Enfin, nous vous représenterons nos solutions d'investissement, conçues pour vous aider à naviguer sur tout marché avec clarté et confiance.
Bonne lecture
Table des matières
- Le marché en un coup d'œil: Plus vite que l’éclair
- Points clés:
- Ce qui s'est passé sur les marchés actions
- Ce qui s'est passé sur les marchés des obligations
- Ce qui s'est passé sur les marchés des matières premières, des devises et des actifs numériques
- Salle de démystification: Vous avez dit semi-liquide?
- Votre portefeuille en toute transparence face aux marchés incertains
Le marché en un coup d'œil: Plus vite que l’éclair
Chanson du mois : “Ray of light" de Madonna
La guerre en Iran devait durer une semaine, nous entrons dans la septième. Le marché devait rester tendu tant que l’issue demeure incertaine ; il a pourtant rebondi à la vitesse de l’éclair. Après une baisse somme toute modeste (-9%) au vu des potentielles répercussions économiques du conflit, les marchés actions mondiaux ont enregistré une hausse de plus de 10% en l’espace de 13 jours…À en croire les annales financières, des rebonds d’une telle vigueur se comptent sur les doigts d’une main (moins de 1% de probabilité) … on n’est donc pas loin de la vitesse de la lumière.
Aussi, “Ray of light”, titre iconique de Madonna dans les années 90, me semble être une bande-son parfaitement appropriée pour cette chronique mensuelle.

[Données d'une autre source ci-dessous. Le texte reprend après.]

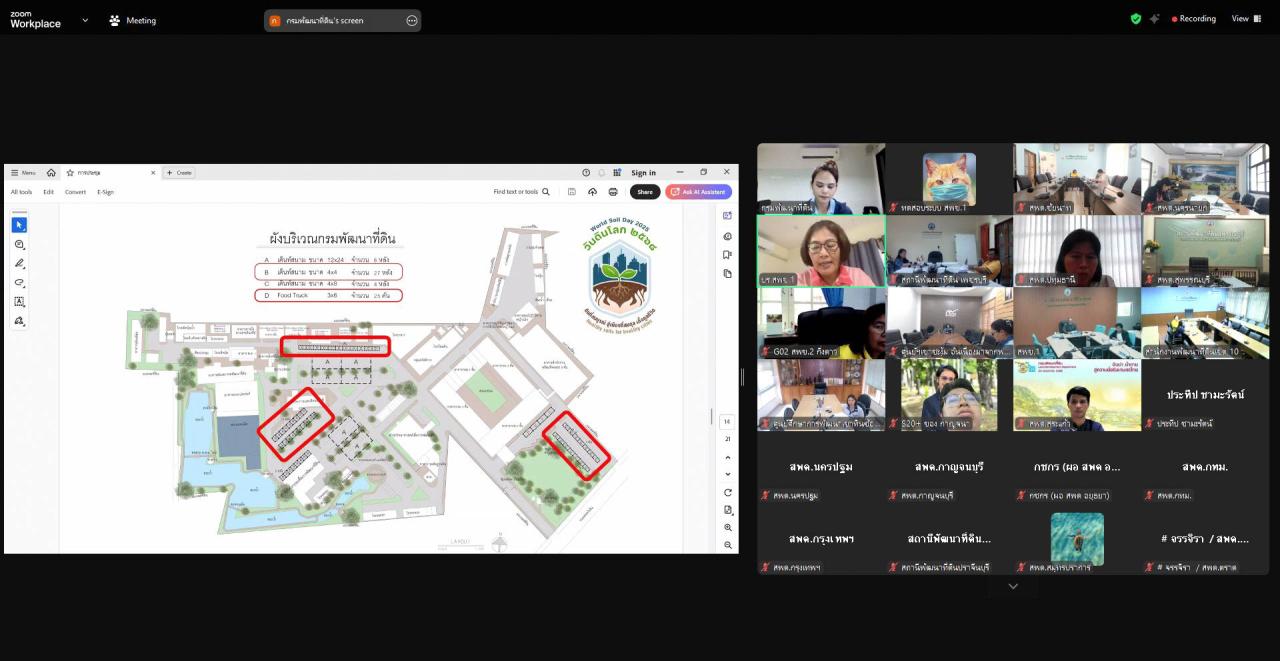Click the zoom in magnifier icon
The height and width of the screenshot is (661, 1280).
[728, 528]
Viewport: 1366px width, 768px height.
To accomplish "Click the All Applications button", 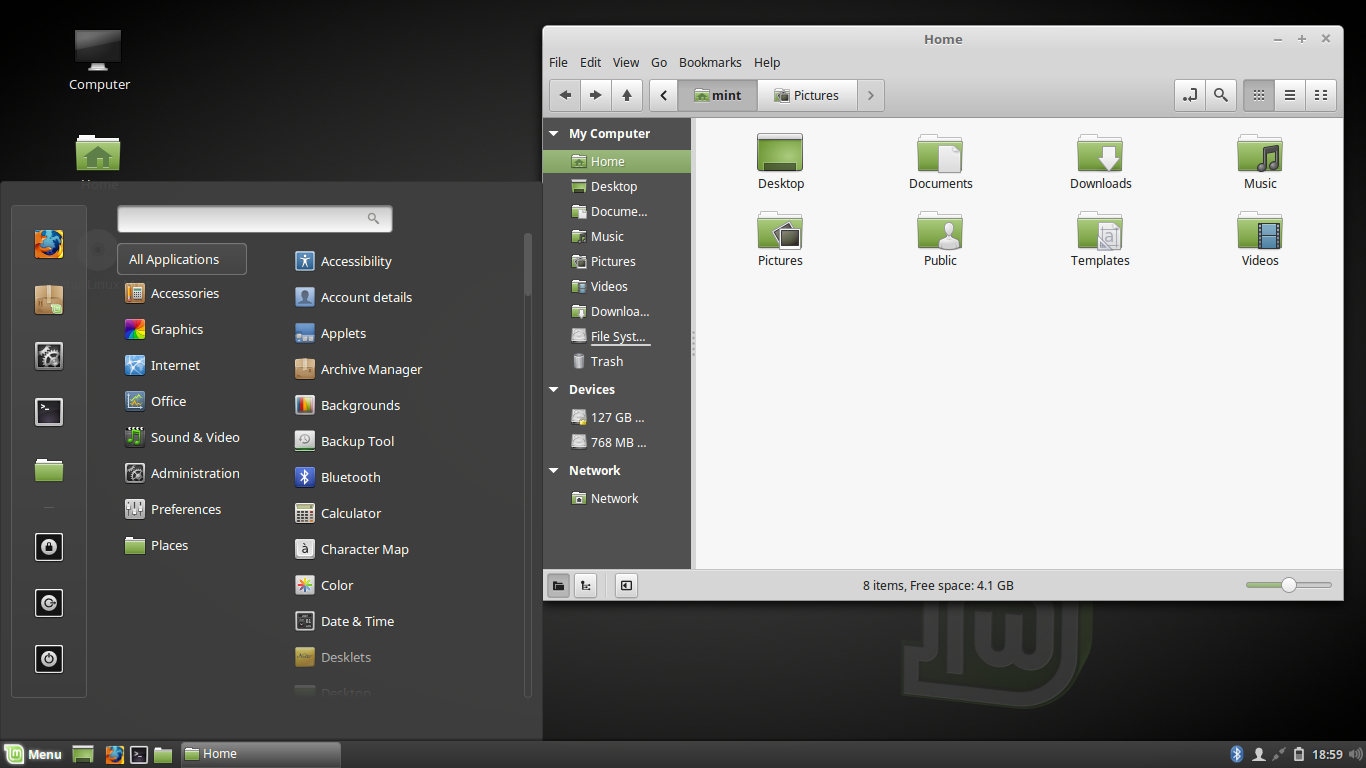I will point(182,259).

Avec, en toile de fond, la question qui nous anime tous : après l’éclair, le tonnerre ?
Points clés:
La guerre en Iran devait durer une semaine ; nous entrons déjà dans la septième.

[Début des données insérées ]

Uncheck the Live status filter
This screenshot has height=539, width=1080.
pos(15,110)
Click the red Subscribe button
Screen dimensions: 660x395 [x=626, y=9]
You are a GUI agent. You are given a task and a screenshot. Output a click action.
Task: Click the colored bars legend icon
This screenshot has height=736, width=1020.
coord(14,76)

Les marchés actions ont pourtant rebondi à la vitesse de l’éclair, laissant bon nombre d’investisseurs perplexes.
Les marchés obligataires ont également progressé, tandis que les anticipations sur l’évolution future des taux se sont ajustées.
Du côté des matières premières, le pétrole reste au centre des préoccupations. L’or hésite, tandis que les actifs numériques tentent de retrouver un second souffle.
Si la baisse des marchés a été de courte durée, elle a créé des dislocations intéressantes.
Ce qui s'est passé sur les marchés actions
D’abord, un peu d’humilité professionnelle : peu d’entre nous avaient anticipé un tel rebond, et notre équipe ne fait pas exception. Les prévisions ne sont pas notre tasse de thé, mais, en fervents adeptes de la gestion des risques, nous aimons envisager plusieurs scénarios. Un rebond reste toujours probable après une phase de baisse, mais celui-ci surprend par sa rapidité et sa force.
Non pas que l’on s’en plaigne : il est toujours agréable de voir les portefeuilles reprendre des couleurs. Le marché américain affiche une hausse de 13.3%, entraînant dans son sillage la plupart des autres indices, de l’Europe à la Suisse, en passant par la Chine.
Mais ce retour à la case départ aussi rapide nous replace dans une position délicate. La baisse a été trop brève pour purger certains excès structurels que l’on observe sur les marchés depuis quelques temps, et le rebond trop marqué pour ignorer les pressions à la hausse qui semblent soutenir les marchés au moindre coup de mou.
Côté données économiques, le constat est tout aussi ambivalent. Du positionnement des investisseurs aux premiers résultats des entreprises pour le premier trimestre 2026, globalement solides (à ce jour, 28% des sociétés américaines ont publié leurs résultats, dont 84% au-dessus des attentes) en passant par une demande toujours soutenue pour l’IA, les raisons de rester constructif à court terme ne manquent pas. Mais entre un baril toujours proche des 100 dollars, des tensions inflationnistes qui réapparaissent et des négociations autour d’une trêve qui s’enlisent, tous les signaux ne sont pas au vert non plus.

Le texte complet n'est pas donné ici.